Work required: Transcribe only what runs from the line containing "Open the Auth tab" through the final line below, exactly, and leave every picture out.

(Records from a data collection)
=== Section Start ===
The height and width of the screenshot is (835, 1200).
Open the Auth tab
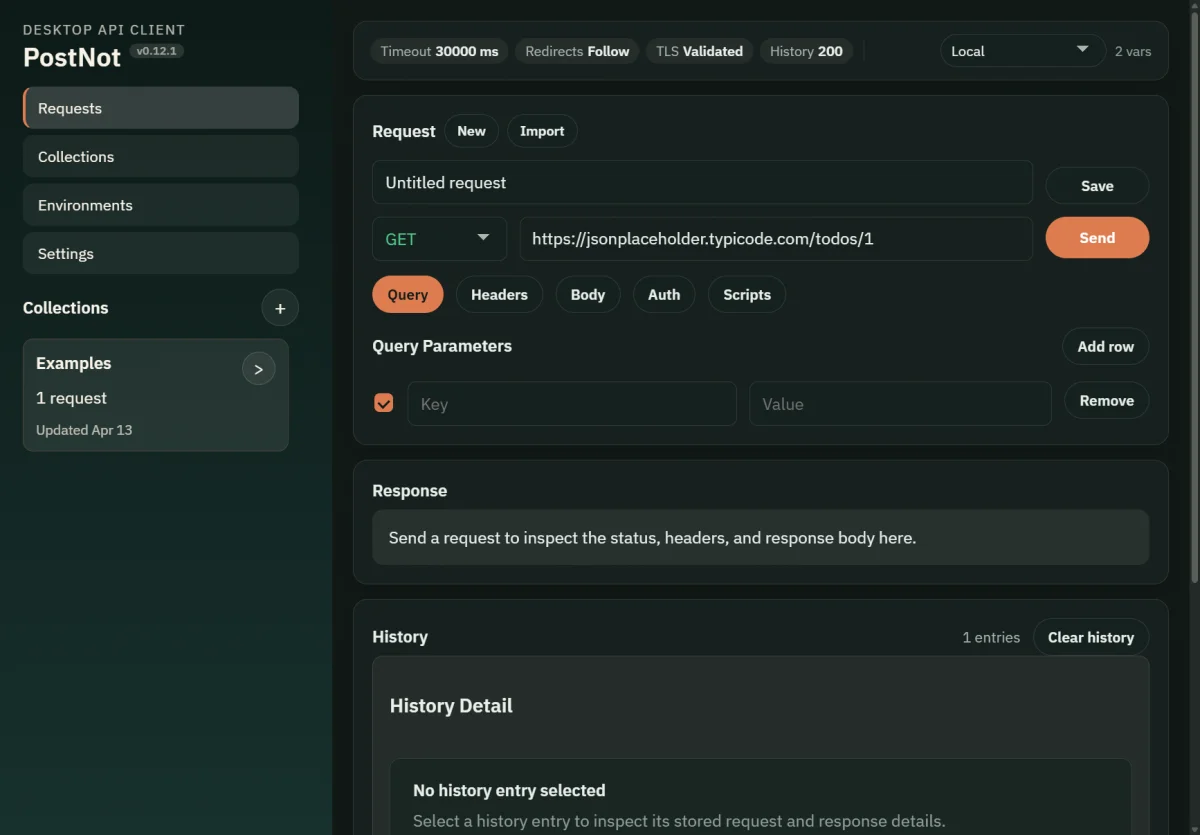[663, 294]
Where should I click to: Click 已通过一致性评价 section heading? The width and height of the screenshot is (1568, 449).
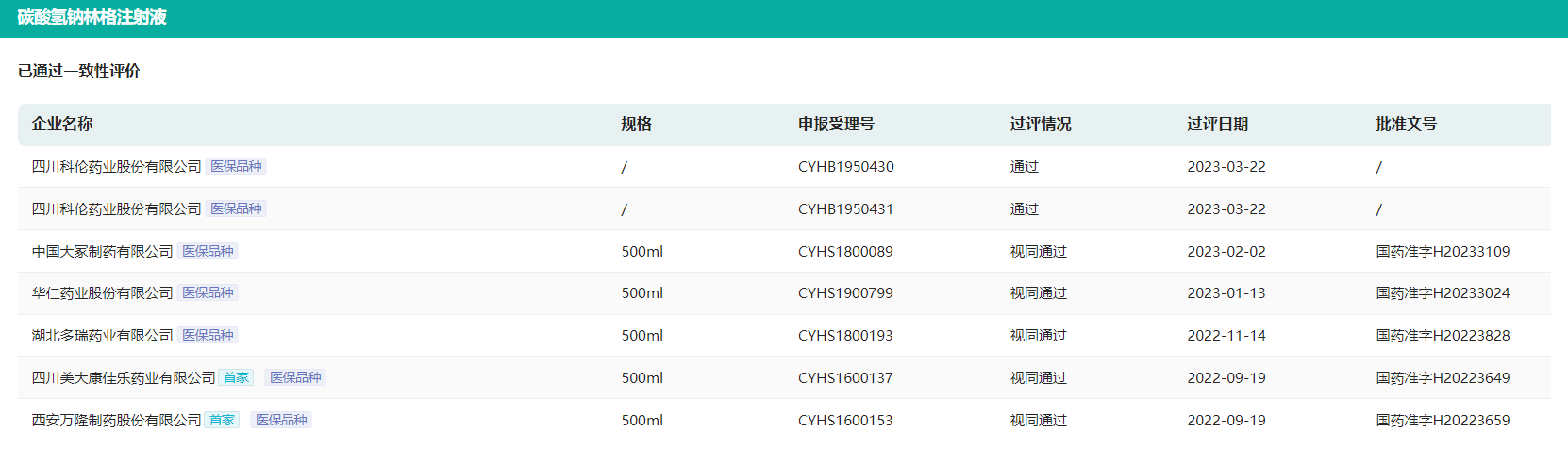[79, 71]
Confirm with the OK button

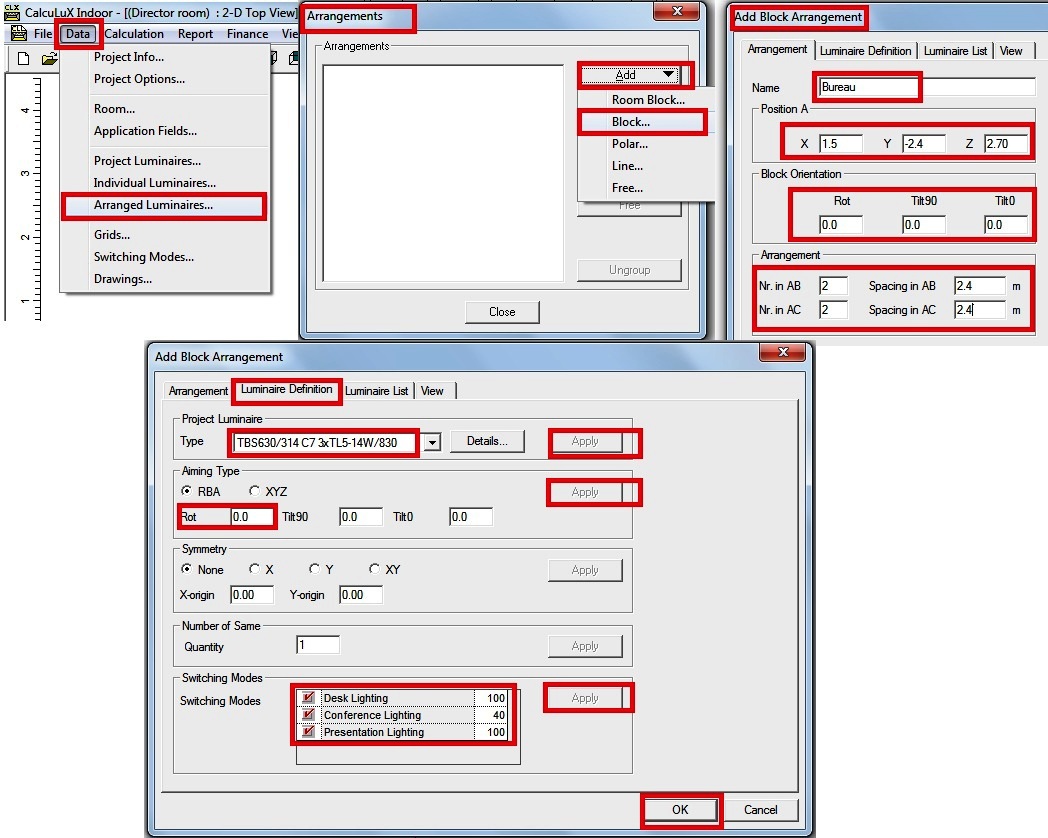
=== Section End ===
Exercise response:
Open the Auth tab
[663, 294]
Where should I click to: Click 已通过一致性评价 section heading? The width and height of the screenshot is (1568, 449).
[79, 71]
Confirm with the OK button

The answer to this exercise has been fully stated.